[sql] What does collation mean?

What does collation mean in SQL, and what does it do?

This question is related to sql sql-server-2005 tsql mysql

The answer is


Collation can be simply thought of as sort order.

In English (and it's strange cousin, American), collation may be a pretty simple matter consisting of ordering by the ASCII code.

Once you get into those strange European languages with all their accents and other features, collation changes. For example, though the different accented forms of a may exist at disparate code points, they may all need to be sorted as if they were the same letter.


Collation determines how your data is sorted and compared. It's very often important with regards to internazionalization, e.g. how do you sort japanese kanji?

If you google collation and sql server you'll find plenty of articles discussing it!


Collation means assigning some order to the characters in an Alphabet, say, ASCII or Unicode etc.

Suppose you have 3 characters in your alphabet - {A,B,C}. You can define some example collations for it by assigning integral values to the characters

  1. Example 1 = {A=1,B=2,C=3}
  2. Example 2 = {C=1,B=2,A=3}
  3. Example 3 = {B=1,C=2,A=3}

As a matter of fact, you can define n! collations on an Alphabet of size n. Given such an order, different sorting routines likes LSD/MSD string sorts make use of it for sorting strings.


Collation defines how you sort and compare string values

For example, it defines how to deal with

  • accents (äàa etc)
  • case (Aa)
  • the language context:
    • In a French collation, cote < côte < coté < côté.
    • In the SQL Server Latin1 default , cote < coté < côte < côté
  • ASCII sorts (a binary collation)

Rules that tell how to compare and sort strings: letters order; whether case matters, whether diacritics matter etc.

For instance, if you want all letters to be different (say, if you store filenames in UNIX), you use UTF8_BIN collation:

SELECT  'A' COLLATE UTF8_BIN = 'a' COLLATE UTF8_BIN

---
0

If you want to ignore case and diacritics differences (say, for a search engine), you use UTF8_GENERAL_CI collation:

SELECT  'A' COLLATE UTF8_GENERAL_CI = 'ä' COLLATE UTF8_GENERAL_CI

---
1

As you can see, this collation (comparison rule) considers capital A and lowecase ä the same letter, ignoring case and diacritic differences.

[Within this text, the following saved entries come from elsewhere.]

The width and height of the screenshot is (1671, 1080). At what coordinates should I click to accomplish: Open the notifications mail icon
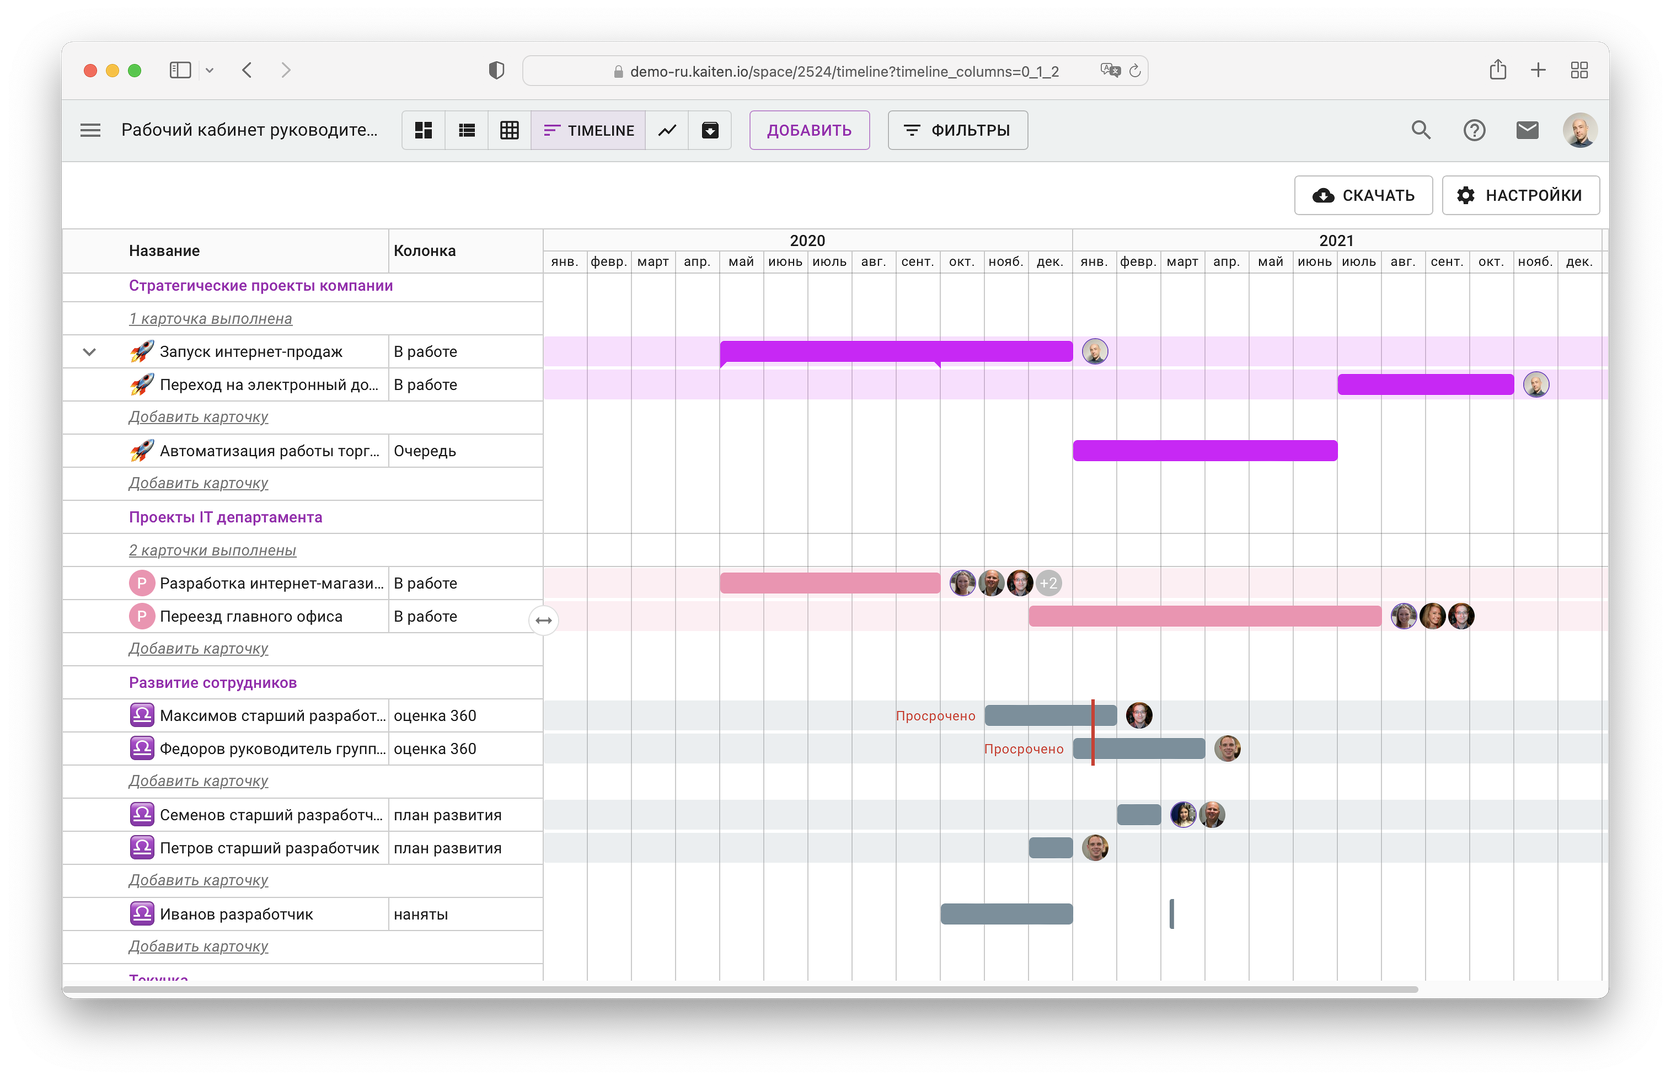(x=1527, y=130)
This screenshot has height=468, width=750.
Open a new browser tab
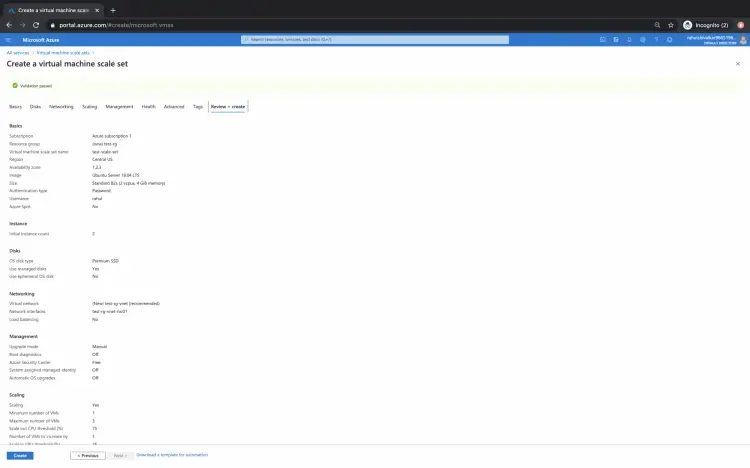tap(113, 10)
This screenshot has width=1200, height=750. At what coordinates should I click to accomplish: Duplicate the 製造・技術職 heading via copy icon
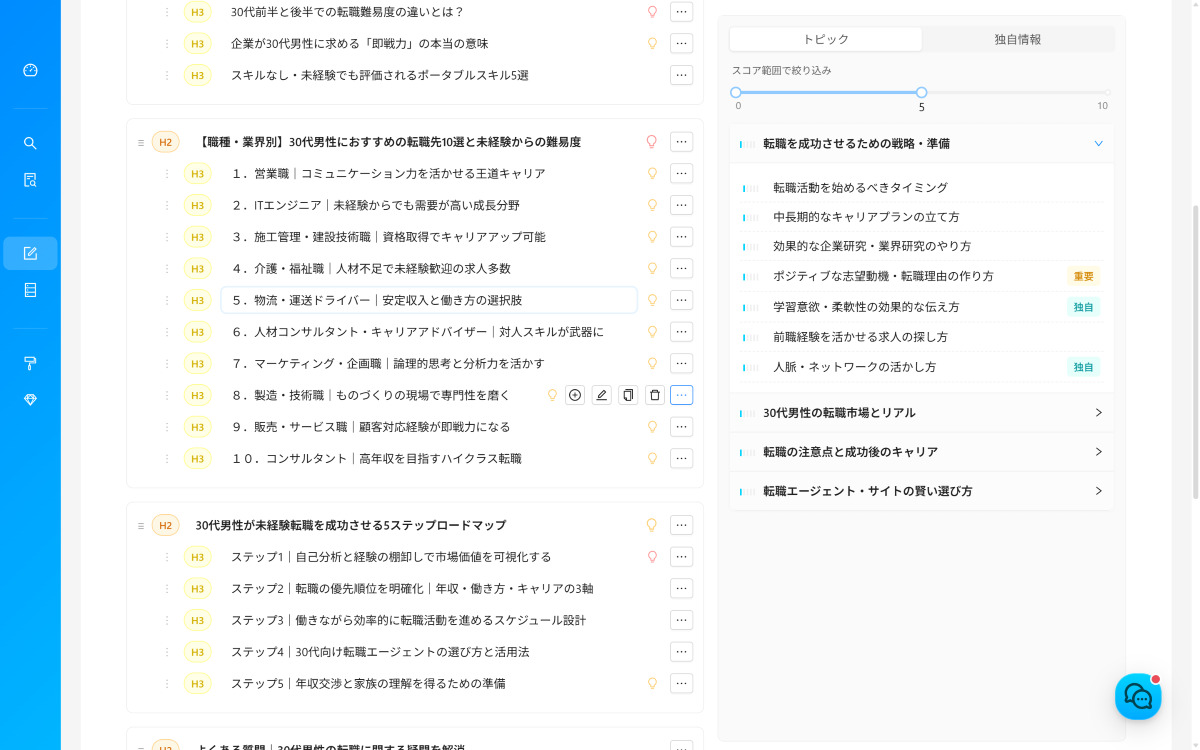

http://en.wikipedia.org/wiki/Collation

Collation is the assembly of written information into a standard order. (...) A collation algorithm such as the Unicode collation algorithm defines an order through the process of comparing two given character strings and deciding which should come before the other.


Besides the "accented letters are sorted differently than unaccented ones" in some Western European languages, you must take into account the groups of letters, which sometimes are sorted differently, also.

Traditionally, in Spanish, "ch" was considered a letter in its own right, same with "ll" (both of which represent a single phoneme), so a list would get sorted like this:

  • caballo
  • cinco
  • coche
  • charco
  • chocolate
  • chueco
  • dado
  • (...)
  • lámpara
  • luego
  • llanta
  • lluvia
  • madera

Notice all the words starting with single c go together, except words starting with ch which go after them, same with ll-starting words which go after all the words starting with a single l. This is the ordering you'll see in old dictionaries and encyclopedias, sometimes even today by very conservative organizations.

The Royal Academy of the Language changed this to make it easier for Spanish to be accomodated in the computing world. Nevertheless, ñ is still considered a different letter than n and goes after it, and before o. So this is a correctly ordered list:

  • Namibia
  • número
  • ñandú
  • ñú
  • obra
  • ojo

By selecting the correct collation, you get all this done for you, automatically :-)


Reference is taken from this Article: A collation is a set of rules for comparing characters in a character set. It has also ruled for sorting of characters and proper order of two characters varies from language to language. A Collation compared two strings like, if a word is greater than another one, and sort accordingly.

If you are using “latin1” Character set, you can use “latin1_swedish_ci” Collation.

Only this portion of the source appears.